À partir du texte:
a) Répondez, s'il vous plaît, à ces questions sur l'article consacré au passe sanitaire :
(i) Quelle penseuse l'article nomme-t-il parmi ceux qui s'inquiètent des mesures de l'exécutif ?
(ii) Quel jour Emmanuel Macron a-t-il prononcé son discours ?
(iii) Avec combien de voix pour et de voix contre le projet de loi a-t-il été adopté à l'Assemblée nationale ?
b) Poursuivez l'article consacré au passe sanitaire à partir de sa dernière phrase.

Reporterre – Gaspard d’Allens – 24 Juillet
« Overdose d’autoritarisme », « adoption hâtive de lois », « politique absurde »… Penseurs telle Barbara Stiegler, associatifs, défenseurs des libertés, syndicats, politiques s’inquiètent des mesures liberticides de l’exécutif. Car avec le passe sanitaire, un cran de plus a été atteint dans le contrôle des corps et des esprits.
Dans quelle société avons-nous basculé ? Il est difficile aujourd’hui de mesurer toute l’ampleur des conséquences du discours d’Emmanuel Macron, lundi 12 juillet 2021. Mais, face à la quatrième vague de Covid-19, le gouvernement semble déjà avoir choisi sa voie avec le triptyque menace, chantage et répression.
Le projet de loi relatif à la gestion de la crise sanitaire a été adopté à l’Assemblée nationale vendredi 23 juillet au petit matin, à 117 voix pour, 86 contre, après une nuit de discussions houleuses. Il prolonge l’état d’urgence de trois mois supplémentaires, jusqu’au 31 décembre 2021 ; étend l’obligation de présenter un passe sanitaire à l’entrée de très nombreux lieux et évènements — restaurants et lieux de loisirs, transports publics de longue durée et même hôpitaux — et pour de très nombreux professionnels, assortie de sanctions pouvant aller jusqu’au licenciement pour ces derniers ; oblige tous les professionnels des secteurs médicaux et du soin à se faire vacciner, sous peine de licenciement ; et force à un isolement strict de 10 jours les personnes testées positives au Covid-19, sous peine d’amende voire d’emprisonnement en cas de récidive (lire notre appui « Que dit le texte de loi »).

Liste présentée:
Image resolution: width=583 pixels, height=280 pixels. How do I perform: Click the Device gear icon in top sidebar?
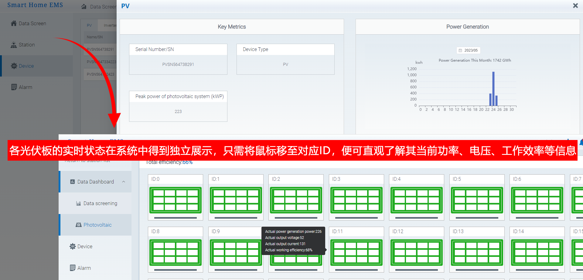pyautogui.click(x=14, y=66)
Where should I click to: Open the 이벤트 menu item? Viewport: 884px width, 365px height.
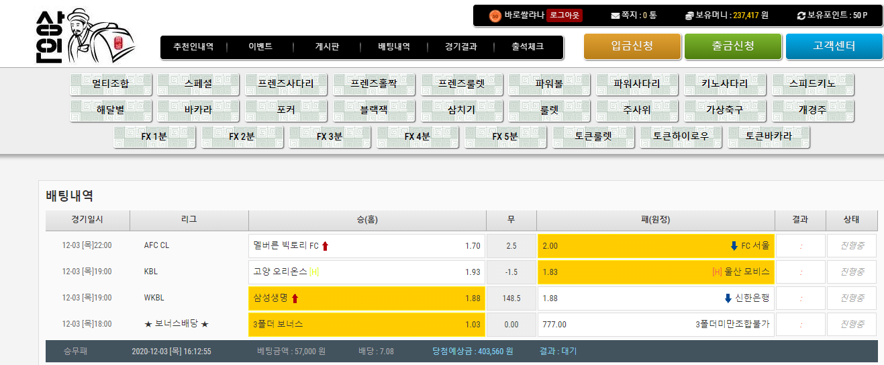(x=260, y=47)
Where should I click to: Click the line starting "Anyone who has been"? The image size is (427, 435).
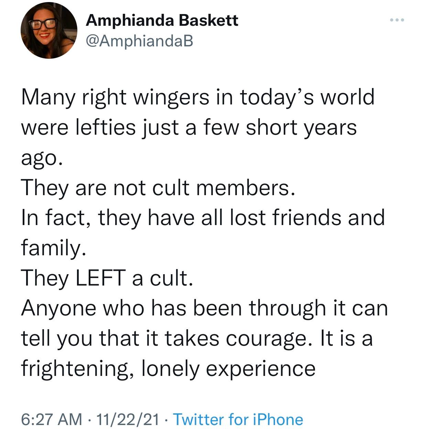[x=205, y=308]
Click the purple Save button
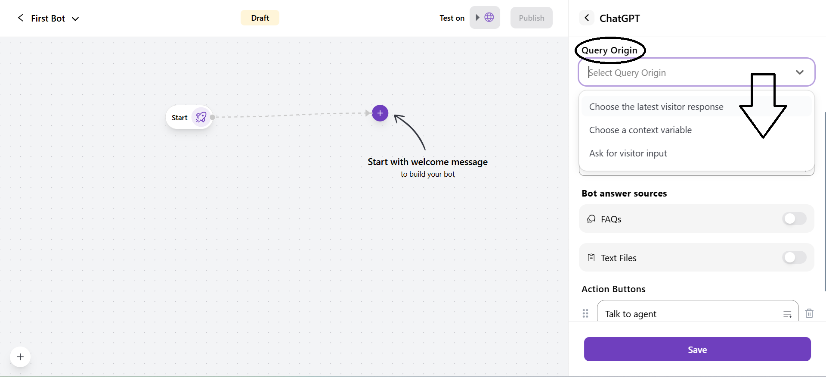The height and width of the screenshot is (381, 826). [x=697, y=350]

Vos réponses:
a)
(i) Barbara Stiegler.
(ii) Le lundi 12 juillet 2021.
(iii) 117 voix pour et 86 contre.

b)
Depuis qu’Emmanuel Macron a annoncé ces mesures, lundi 12 juillet, un mouvement populaire a émergé (qu’il est caricatural de réduire aux indignes références à la Shoah). Des institutions et des associations sonnent l’alerte. À l’Assemblée nationale, des élus de gauche expriment leur inquiétude. De nombreux intellectuels s’interrogent aussi sur cette évolution liberticide depuis l’apparition du virus. Nous avons plongé dans un régime politique inédit, disent-ils. La philosophe Barbara Stiegler l’a baptisé « la Pandémie ». Celle-ci n’est pas tant la propagation d’un nouveau virus qu’un mode de gouvernement : « Un continent aux contours flous et évolutifs qui risque de durer des années et pourquoi pas des siècles et des siècles », écrit-elle dans un tract publié aux éditions Gallimard. Notre société est en train de muter et les dernières annonces du président de la République marqueraient, selon le site Lundi matin, « le parachèvement historique de la société du contrôle, du monde cybernétique et de la smart-city ».